Browse to the MLflow UI at http://localhost:5000 (or your MLflow server URL) and you should see the traces for the Groq API calls.

Supported APIs

Note that only synchronous calls are supported, and that asynchronous API and streaming methods are not traced.

NormalStreamingAsync
--

Token usage

MLflow >= 3.2.0 supports token usage tracking for Groq. The token usage for each LLM call will be logged in the mlflow.chat.tokenUsage attribute. The total token usage throughout the trace will be available in the token_usage field of the trace info object.

python
import json
import mlflow

mlflow.groq.autolog()

client = groq.Groq()

# Use the create method to create new message
message = client.chat.completions.create(
model="llama3-8b-8192",
messages=[
{
"role": "user",
"content": "Explain the importance of low latency LLMs.",
}
],
)

# Get the trace object just created
last_trace_id = mlflow.get_last_active_trace_id()
trace = mlflow.get_trace(trace_id=last_trace_id)

# Print the token usage
total_usage = trace.info.token_usage
print("== Total token usage: ==")
print(f" Input tokens: {total_usage['input_tokens']}")
print(f" Output tokens: {total_usage['output_tokens']}")
print(f" Total tokens: {total_usage['total_tokens']}")

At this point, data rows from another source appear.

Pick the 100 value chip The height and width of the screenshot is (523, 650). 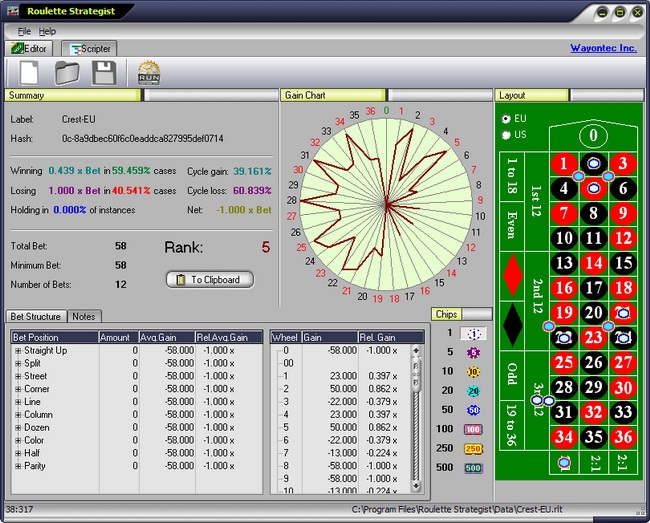tap(473, 429)
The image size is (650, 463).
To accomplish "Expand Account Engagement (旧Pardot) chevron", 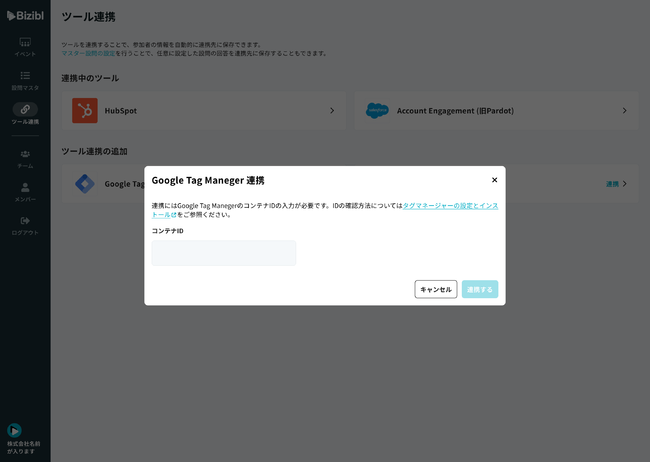I will (624, 110).

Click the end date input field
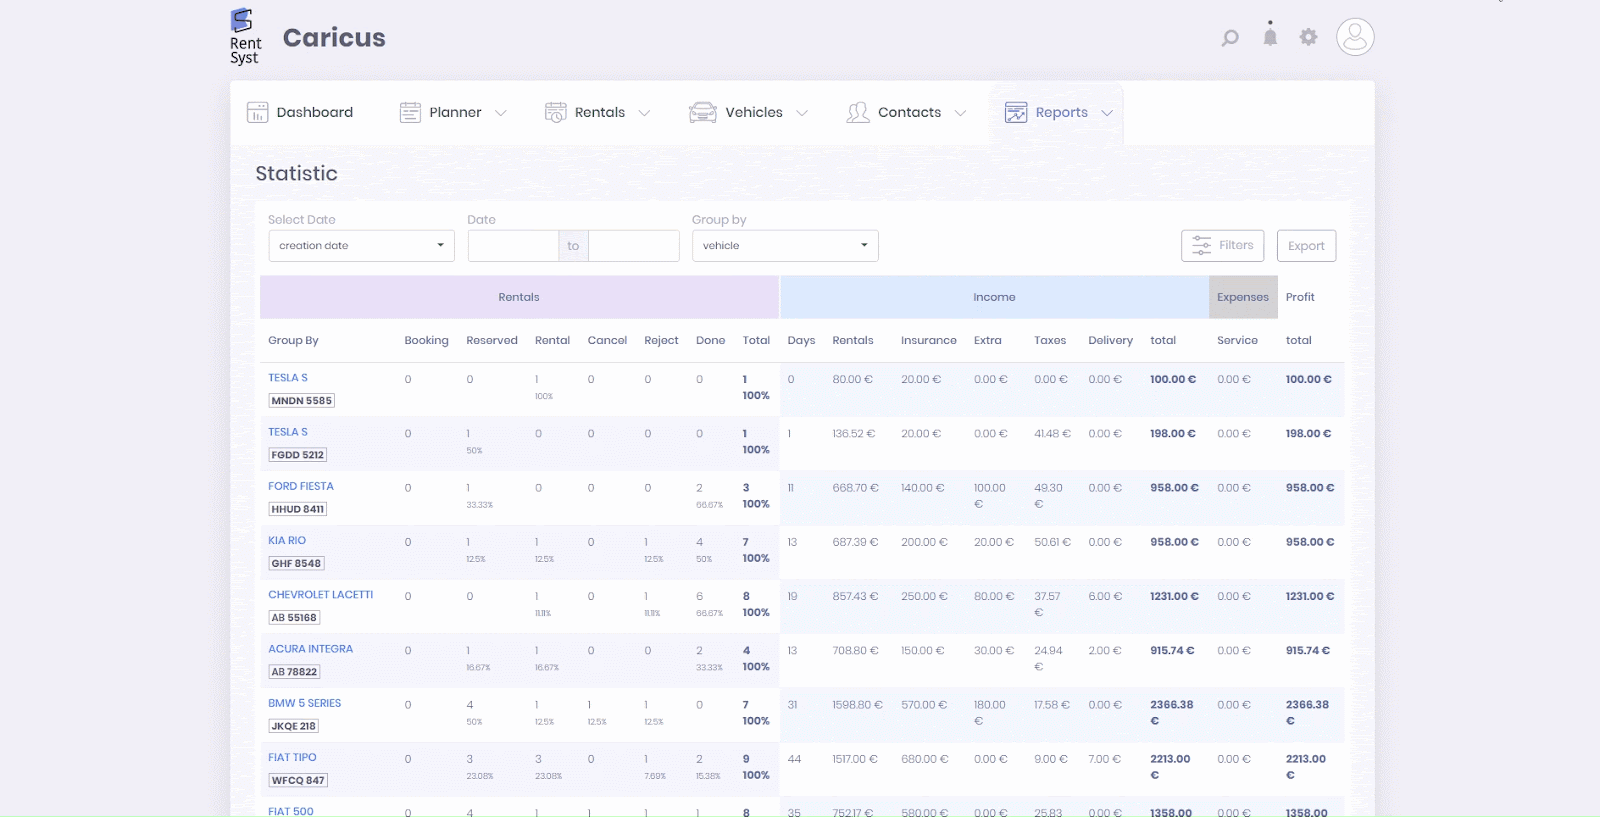633,246
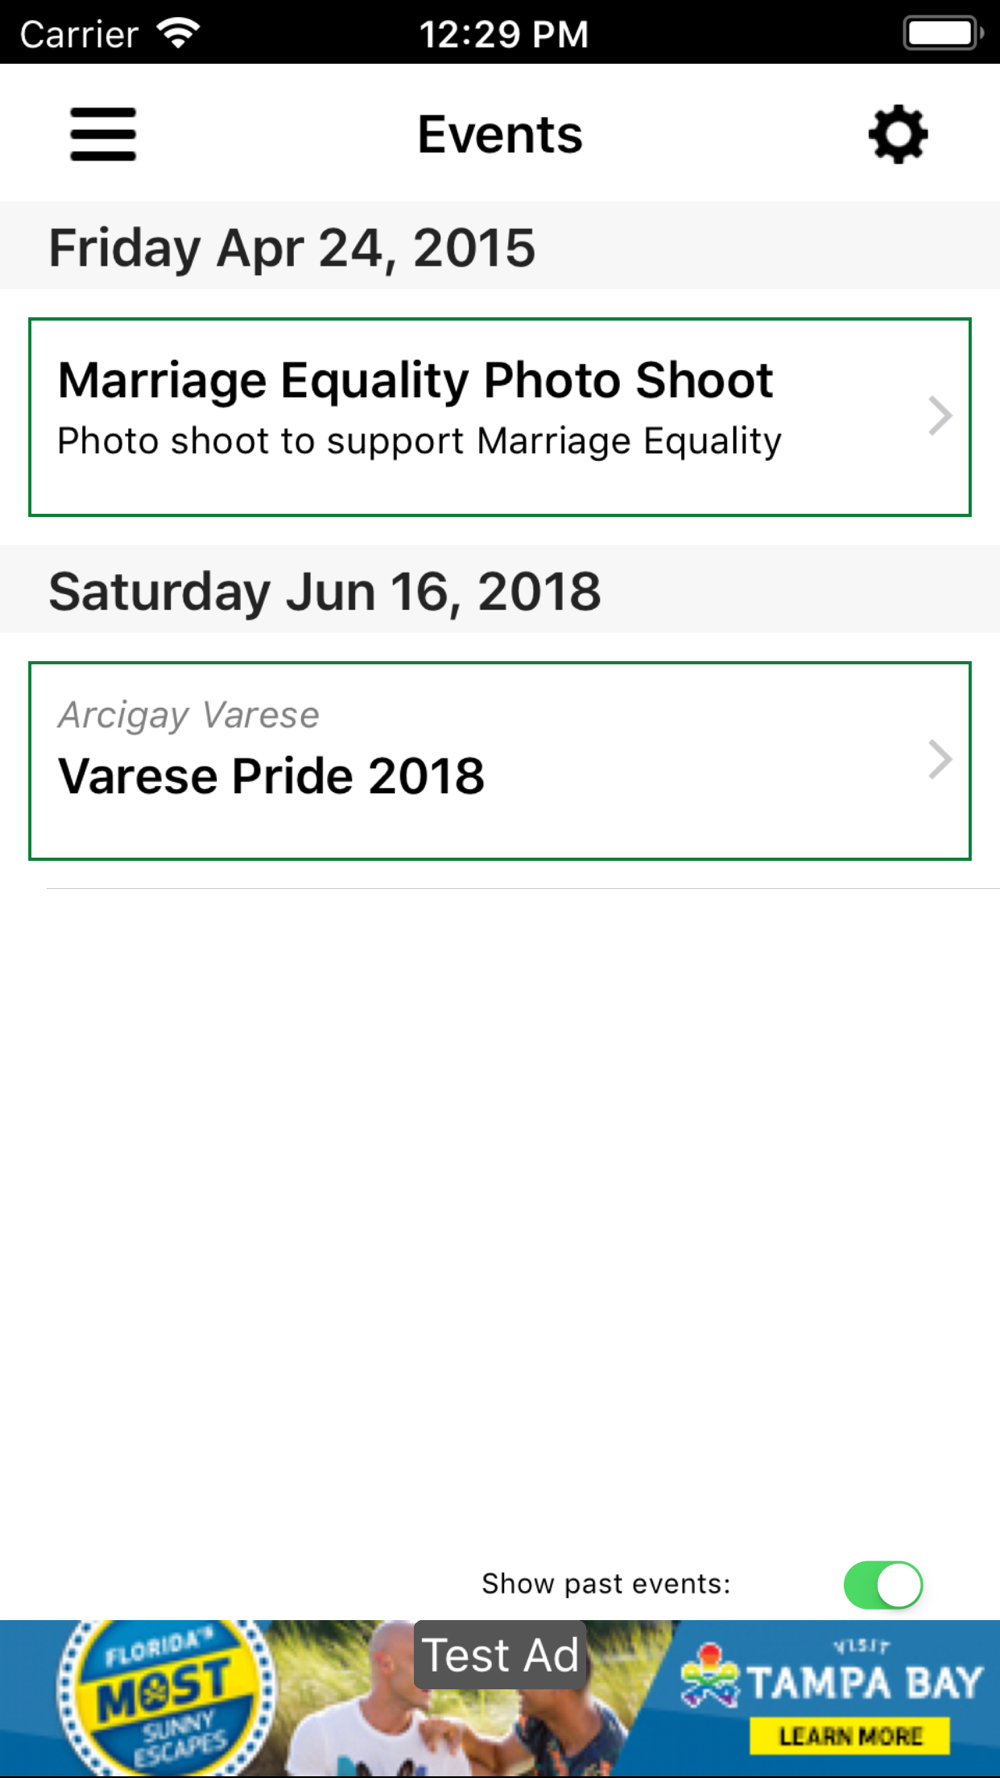Expand chevron on Varese Pride 2018
This screenshot has width=1000, height=1778.
pos(939,760)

# Print the token usage for each LLM call
print("\n== Detailed usage for each LLM call: ==")
for span in trace.data.spans:
if usage := span.get_attribute("mlflow.chat.tokenUsage"):
print(f"{span.name}:")
print(f" Input tokens: {usage['input_tokens']}")
print(f" Output tokens: {usage['output_tokens']}")
print(f" Total tokens: {usage['total_tokens']}")
bash
== Total token usage: ==
Input tokens: 21
Output tokens: 628
Total tokens: 649

== Detailed usage for each LLM call: ==
Completions:
Input tokens: 21
Output tokens: 628

Currently, groq token usage doesn't support token usage tracking for Audio transcription and Audio translation.

Disable auto-tracing

Auto tracing for Groq can be disabled globally by calling mlflow.groq.autolog(disable=True) or mlflow.autolog(disable=True).